Die taz aus Berlin betont, wie sehr die FPÖ den Wahlkampf und die Partei des Siegers geprägt hat: "Alles spricht also dafür, dass die FPÖ von Heinz-Christian Strache zum Königsmacher wird. Da Sebastian Kurz seine Asyl- und Zuwanderungspolitik weitgehend von der FPÖ abgeschrieben hat und auch in der Wirtschaftspolitik die Überschneidungen groß sind, erscheint eine Neuauflage von Schwarz-Blau - diesmal in der Variante Türkis-Blau - als logische Folge."

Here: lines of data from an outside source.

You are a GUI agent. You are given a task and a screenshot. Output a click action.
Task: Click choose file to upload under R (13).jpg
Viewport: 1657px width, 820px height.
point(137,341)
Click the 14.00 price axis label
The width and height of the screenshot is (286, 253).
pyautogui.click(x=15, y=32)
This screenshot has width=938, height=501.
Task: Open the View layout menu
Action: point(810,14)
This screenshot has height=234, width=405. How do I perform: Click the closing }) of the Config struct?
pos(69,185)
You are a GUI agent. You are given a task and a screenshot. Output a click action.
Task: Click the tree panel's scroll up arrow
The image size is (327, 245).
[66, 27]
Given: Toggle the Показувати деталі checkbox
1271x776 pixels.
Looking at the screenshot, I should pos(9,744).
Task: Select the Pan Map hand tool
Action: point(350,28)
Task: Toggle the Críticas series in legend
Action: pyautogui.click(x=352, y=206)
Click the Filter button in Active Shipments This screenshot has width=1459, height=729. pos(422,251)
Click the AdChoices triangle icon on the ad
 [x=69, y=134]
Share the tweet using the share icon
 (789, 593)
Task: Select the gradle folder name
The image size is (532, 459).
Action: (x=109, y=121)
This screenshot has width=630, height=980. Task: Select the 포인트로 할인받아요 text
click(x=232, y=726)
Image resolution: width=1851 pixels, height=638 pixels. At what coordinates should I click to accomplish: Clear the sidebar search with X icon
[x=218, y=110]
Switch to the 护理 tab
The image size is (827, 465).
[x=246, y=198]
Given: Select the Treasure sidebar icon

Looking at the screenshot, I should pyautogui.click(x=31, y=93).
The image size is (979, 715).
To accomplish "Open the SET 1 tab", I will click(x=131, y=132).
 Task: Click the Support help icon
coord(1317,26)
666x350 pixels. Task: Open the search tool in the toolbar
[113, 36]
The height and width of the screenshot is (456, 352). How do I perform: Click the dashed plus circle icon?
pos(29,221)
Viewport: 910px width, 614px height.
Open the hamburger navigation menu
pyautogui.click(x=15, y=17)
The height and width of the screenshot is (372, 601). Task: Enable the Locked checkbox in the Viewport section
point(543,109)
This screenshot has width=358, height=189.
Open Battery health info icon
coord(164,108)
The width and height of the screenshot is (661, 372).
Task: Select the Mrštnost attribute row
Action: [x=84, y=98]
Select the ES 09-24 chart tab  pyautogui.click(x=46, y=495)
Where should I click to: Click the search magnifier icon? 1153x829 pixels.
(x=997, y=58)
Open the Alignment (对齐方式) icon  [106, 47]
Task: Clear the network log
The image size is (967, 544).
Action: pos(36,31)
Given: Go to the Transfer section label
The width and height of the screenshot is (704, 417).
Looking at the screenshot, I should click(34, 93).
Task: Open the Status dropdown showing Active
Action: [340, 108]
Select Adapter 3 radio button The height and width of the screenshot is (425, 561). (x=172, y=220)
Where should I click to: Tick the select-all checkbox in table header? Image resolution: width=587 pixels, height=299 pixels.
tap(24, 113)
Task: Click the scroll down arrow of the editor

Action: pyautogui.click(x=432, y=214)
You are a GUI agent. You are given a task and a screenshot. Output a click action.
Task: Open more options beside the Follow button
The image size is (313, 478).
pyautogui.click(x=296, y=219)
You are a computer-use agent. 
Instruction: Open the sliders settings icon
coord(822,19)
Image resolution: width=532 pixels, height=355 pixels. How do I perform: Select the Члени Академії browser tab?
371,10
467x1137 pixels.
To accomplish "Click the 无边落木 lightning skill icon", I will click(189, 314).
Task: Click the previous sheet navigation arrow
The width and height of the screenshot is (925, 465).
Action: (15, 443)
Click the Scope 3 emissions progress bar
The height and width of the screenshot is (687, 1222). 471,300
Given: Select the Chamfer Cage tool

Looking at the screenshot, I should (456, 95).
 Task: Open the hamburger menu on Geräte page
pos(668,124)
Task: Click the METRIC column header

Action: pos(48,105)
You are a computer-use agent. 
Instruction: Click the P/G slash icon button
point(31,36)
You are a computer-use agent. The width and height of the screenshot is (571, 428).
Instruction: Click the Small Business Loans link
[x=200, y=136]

Auch der britische Guardian spekuliert, wie die neue Regierungskoalition in Österreich aussehen könnte. Die Zeitung sieht keine Chance für eine Fortsetzung des alten Bündnisses zwischen ÖVP und SPÖ: "Das Resultat vom Sonntag würde es zwar mathematisch erlauben, die Koalition weiterzuführen. Aber die ÖVP von Kurz ist im Wahlkampf nach rechts abgedriftet. Hinzu kam ein immer hässlicher werdender verbaler Krieg zwischen den ehemaligen Verbündeten, verstärkt durch 'dirty campaigning'. Jegliche Annährung zwischen den beiden Parteien würde geschickte Diplomatie erfordern und könnte außerdem Kurz' Versprechen des politischen Wandels unterwandern."